Principal Component Analysis of Text Data
This post introduces our new Principal Component Analysis (PCA) tool for analyzing text data. It takes a single text variable as an input, and returns numeric variables that summarize the text data, as well as tables of loadings to facilitate interpretation. This can be used either to provide a summary of text data, or, as an input to further analyses (e.g., as variables to be used in segmentation).
Worked example: Understanding attitude towards Tom Cruise
This post analyzes text data where people have listed their reasons for not liking Tom Cruise. The raw data is shown in the table below.
By default, Displayr creates a PCA with two components, but to explain the technique I'm going to start by looking at the result with a single component. With one component, the PCA of text data seeks to find a single numeric variable that best explains differences in text.
The table of loadings below shows the correlation of different words and phrases with the numeric variables that describe the text. The way to read it is as follows:
- The strongest correlation is for people that have used the word nothing (or a synonym) anywhere in their text.
- The slightly weaker correlations for Exclusive: nothing is for people who mentioned nothing, but didn't mention it as a part of a bigram (a pair of words that appear commonly together).
- Stem: not is the correlation of the word not and any words that commence with not (e.g., not, nothing) with the numeric variable.
- nchars is the number of characters in the text. As it has a negative correlation it means that the more somebody typed, the lower their score on the variable that has been identified.
- The first component is negatively correlated with Negative sentiment (i.e., the higher the score, the higher the negative sentiment, and thus high scores on the variable correspond to positive sentiment).
Putting all the results together tells us that if we have to summarize the text data as a single numeric variable, that variable measures whether they said Nothing on one end of the continuum, or didn't say nothing on the other.
The table below shows the numeric variable that has been computed. We can see, for example, that respondent 10 has said nothing and has a relatively high score (2.3). Respondent 1's answer isn't purely Nothing, which is why his score is closer to 0 (the average). By contrast, respondents who didn't write nothing have negative scores.
The table below shows the loadings from the two component solution. The first component has essentially the same meaning as in the first analysis. But, if you scroll down, you will see that the second component is measuring whether or not somebody didn't say (note the negative correlation) tom cruise. This second component measures at one end mentioning Tom Cruise and like, and at the other end not mentioning Tom Cruise and not mentioning like.
When we look at the four component solution, we end up with four variables that have the following interpretation:
- First component variable - whether the text said nothing or similar variants described in the other first variable situations above.
- Second component variable - whether the text mentions like or actor.
- Third component variable - whether the text has Stem: scientolog (i.e., scientology or scientologist and any misspellings beginning with scientolog).
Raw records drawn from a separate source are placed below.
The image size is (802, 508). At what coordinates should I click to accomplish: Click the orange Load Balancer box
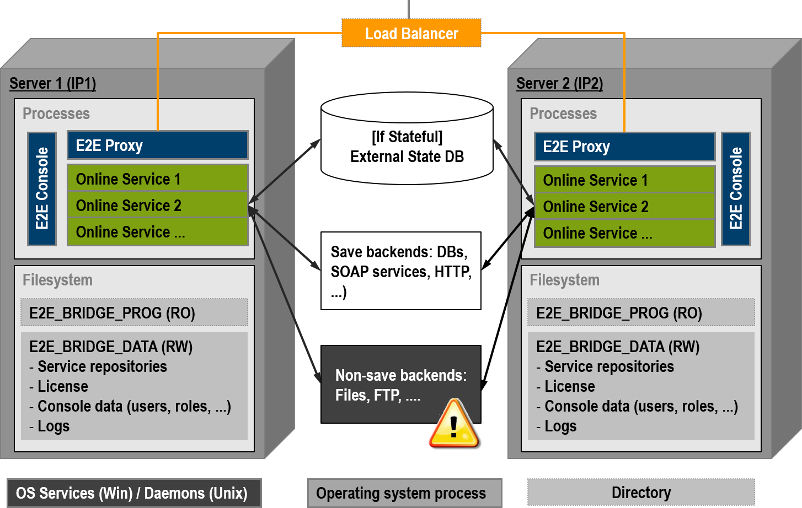(x=411, y=34)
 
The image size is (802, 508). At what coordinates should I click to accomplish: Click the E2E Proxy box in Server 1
(x=157, y=145)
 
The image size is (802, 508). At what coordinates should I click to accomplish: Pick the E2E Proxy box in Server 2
(x=624, y=147)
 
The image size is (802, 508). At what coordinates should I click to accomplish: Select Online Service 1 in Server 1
(x=157, y=179)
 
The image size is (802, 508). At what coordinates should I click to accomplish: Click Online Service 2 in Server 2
(x=624, y=207)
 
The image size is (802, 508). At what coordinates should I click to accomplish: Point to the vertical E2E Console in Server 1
(x=42, y=188)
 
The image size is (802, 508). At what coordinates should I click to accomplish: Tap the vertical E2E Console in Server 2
(x=735, y=188)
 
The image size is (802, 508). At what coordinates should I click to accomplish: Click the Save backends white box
(x=401, y=271)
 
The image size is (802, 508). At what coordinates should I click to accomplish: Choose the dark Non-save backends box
(x=401, y=385)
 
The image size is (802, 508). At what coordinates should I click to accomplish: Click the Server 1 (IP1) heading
(x=53, y=83)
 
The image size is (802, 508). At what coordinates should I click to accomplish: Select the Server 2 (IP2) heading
(x=559, y=83)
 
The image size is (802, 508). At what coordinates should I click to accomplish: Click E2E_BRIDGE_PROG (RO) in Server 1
(x=134, y=313)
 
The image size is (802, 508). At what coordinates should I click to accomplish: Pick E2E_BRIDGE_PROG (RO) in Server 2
(x=641, y=313)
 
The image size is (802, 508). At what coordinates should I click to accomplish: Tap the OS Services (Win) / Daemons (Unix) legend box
(x=133, y=493)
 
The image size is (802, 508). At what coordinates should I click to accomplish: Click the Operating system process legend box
(x=404, y=493)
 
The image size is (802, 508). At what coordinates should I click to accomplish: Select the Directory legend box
(x=641, y=492)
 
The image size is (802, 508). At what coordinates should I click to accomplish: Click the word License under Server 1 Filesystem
(x=62, y=386)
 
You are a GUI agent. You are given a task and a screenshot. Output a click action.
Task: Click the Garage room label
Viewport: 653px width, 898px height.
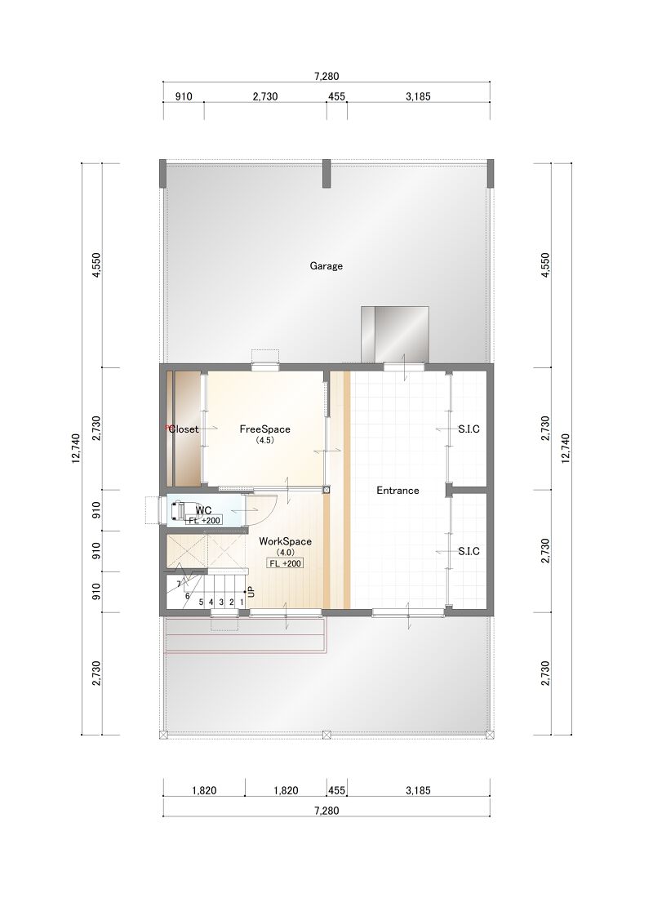(326, 266)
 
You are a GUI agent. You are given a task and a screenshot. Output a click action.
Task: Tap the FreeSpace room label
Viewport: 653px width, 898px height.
(264, 429)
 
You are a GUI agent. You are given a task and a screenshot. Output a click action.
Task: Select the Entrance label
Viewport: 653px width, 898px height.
(398, 491)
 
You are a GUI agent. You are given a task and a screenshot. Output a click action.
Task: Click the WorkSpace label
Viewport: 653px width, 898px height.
(285, 541)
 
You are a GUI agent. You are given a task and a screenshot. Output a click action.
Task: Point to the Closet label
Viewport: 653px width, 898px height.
(184, 429)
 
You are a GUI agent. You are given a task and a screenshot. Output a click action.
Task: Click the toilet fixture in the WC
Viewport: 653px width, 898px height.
(176, 509)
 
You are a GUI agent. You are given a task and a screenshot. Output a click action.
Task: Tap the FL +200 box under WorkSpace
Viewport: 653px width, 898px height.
(285, 563)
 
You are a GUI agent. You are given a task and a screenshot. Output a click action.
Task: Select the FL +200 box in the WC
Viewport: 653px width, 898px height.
(205, 521)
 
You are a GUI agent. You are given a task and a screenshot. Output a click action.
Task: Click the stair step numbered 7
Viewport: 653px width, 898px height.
(179, 585)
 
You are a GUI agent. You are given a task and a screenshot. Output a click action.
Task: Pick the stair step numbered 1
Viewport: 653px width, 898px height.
(242, 602)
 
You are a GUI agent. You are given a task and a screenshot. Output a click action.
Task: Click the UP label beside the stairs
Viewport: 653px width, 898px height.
(251, 592)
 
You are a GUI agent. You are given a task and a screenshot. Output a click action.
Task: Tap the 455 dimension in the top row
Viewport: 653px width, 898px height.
(336, 96)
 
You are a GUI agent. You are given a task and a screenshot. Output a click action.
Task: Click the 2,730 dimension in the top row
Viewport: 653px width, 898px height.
(265, 96)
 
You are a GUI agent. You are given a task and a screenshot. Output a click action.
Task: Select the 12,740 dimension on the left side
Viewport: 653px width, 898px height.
(76, 449)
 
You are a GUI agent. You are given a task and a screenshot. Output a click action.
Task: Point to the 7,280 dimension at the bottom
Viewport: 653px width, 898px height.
(326, 811)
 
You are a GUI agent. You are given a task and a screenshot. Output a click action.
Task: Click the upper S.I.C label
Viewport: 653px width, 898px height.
(469, 429)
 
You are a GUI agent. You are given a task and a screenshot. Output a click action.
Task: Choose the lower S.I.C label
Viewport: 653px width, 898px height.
(469, 552)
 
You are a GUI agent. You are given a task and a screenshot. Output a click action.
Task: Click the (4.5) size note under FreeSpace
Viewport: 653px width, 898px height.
(264, 440)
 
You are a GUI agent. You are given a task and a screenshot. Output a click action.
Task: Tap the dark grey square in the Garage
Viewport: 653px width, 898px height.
(395, 335)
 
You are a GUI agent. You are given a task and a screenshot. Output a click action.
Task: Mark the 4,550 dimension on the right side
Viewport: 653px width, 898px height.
(544, 265)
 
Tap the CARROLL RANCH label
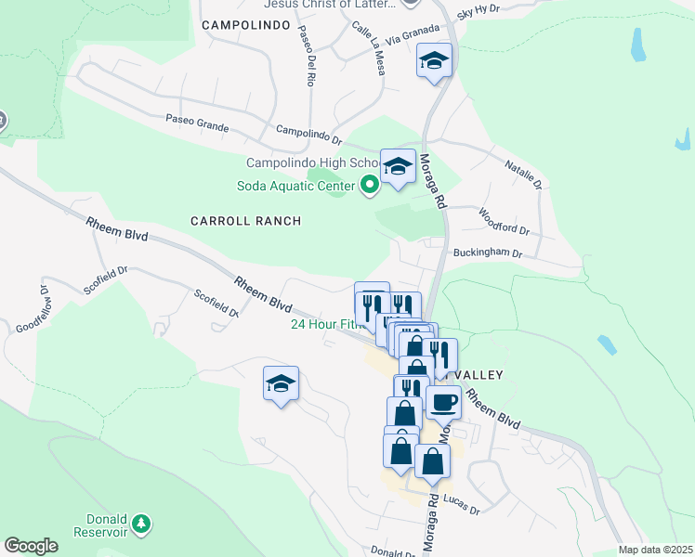click(245, 221)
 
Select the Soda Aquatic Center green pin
click(369, 187)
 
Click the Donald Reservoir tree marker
click(141, 525)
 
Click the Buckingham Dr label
click(489, 253)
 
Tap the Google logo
click(31, 546)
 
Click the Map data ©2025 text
click(655, 550)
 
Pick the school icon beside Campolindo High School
click(398, 166)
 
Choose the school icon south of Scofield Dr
click(281, 383)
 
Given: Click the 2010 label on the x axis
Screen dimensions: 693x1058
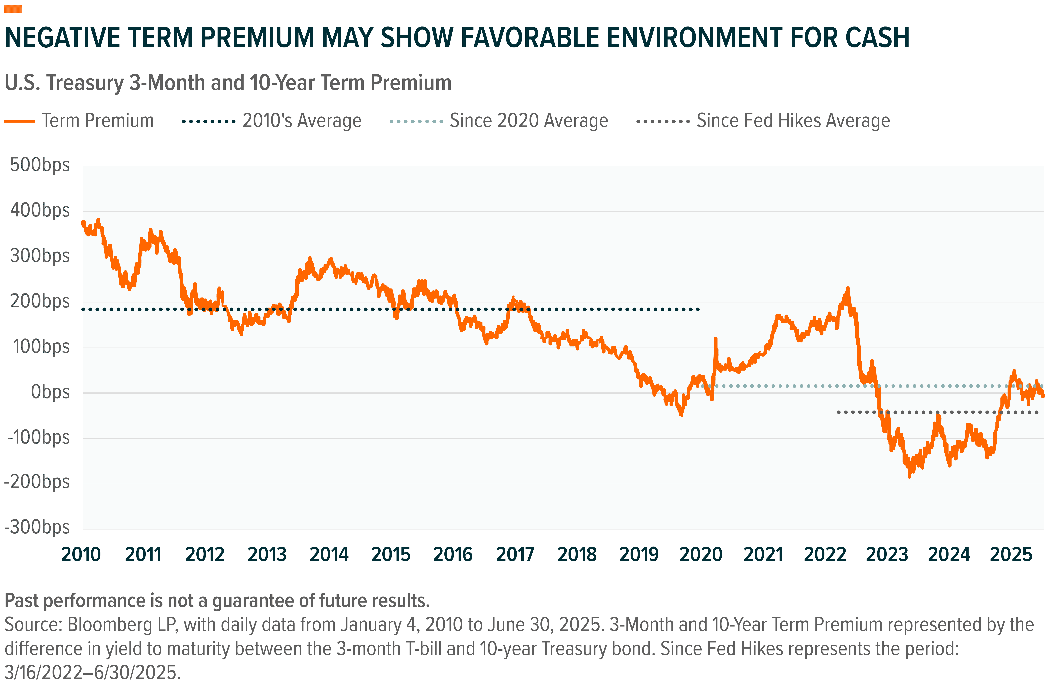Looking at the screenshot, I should (81, 554).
Also words that have synonyms with faith are positively correlated with this variable.
- Fourth component variable - Not mentioning crazy.
The table below shows the raw values of the four variables, sorted by the fourth variable (lowest to highest). We can easily see here that the further the value below zero on the fourth variable, the more likely they were to reveal they regarded Tom Cruise as being crazy.
This analysis is useful in its own right, as a summary of the key trends in the data. And, the variables can be used as inputs into other analyses, such as cluster analysis or latent class analysis (segmentation).
Selecting the number of components
How many components should you have? This is likely best determined by by judgment. Choose the number which leads to a result that makes sense.
An alternative is a scree plot. The basic idea is that you imagine that the plot is showing an arm, and you want to have the number of components that occurs at around the "elbow". In this example we have a double jointed elbow, so the plot at best tells us that 10 or fewer components is appropriate. As mentioned in the previous paragraph, my recommendation is to just use judgment.
One common heuristic for selecting the number of components is to use the Kaiser rule (eigenvalues > 1). Such rules aren't practical when using PCA for text data. This is because the PCA has 512 dimensions, and pretty much any traditional heuristic for determining the number of dimensions will recommend too many dimensions (e.g., with this example, the Kaiser rule suggests 81 components).
Instructions for conducting principal component analysis of text data
- To conduct the analysis in:
- Displayr: Insert > Text Analysis > Advanced > Principal Components Analysis (Text)
- Q: Create > Text Analysis > Advanced > Principal Components Analysis (Text)
- Set the text variable in the Variable field.
- Specify the desired Number of components.
- Press ACTIONS > Save variables to save the variables to the data file.
How it works
- The text data is cleaned
- If necessary it is translated into English
- It is converted into 512 numeric variables using Google's Universal Sentence Encoder for English.
- A PCA is performed on the 512 numeric variables and the scores are extracted
- A term-document matrix is created from the cleaned text data, along with sentiment analysis, and some related variables.
- The loadings are computed as the cross-correlation matrix of the term-document matrix (rows) and the PCA scores (columns).
- A varimax type rotation is applied to the loadings.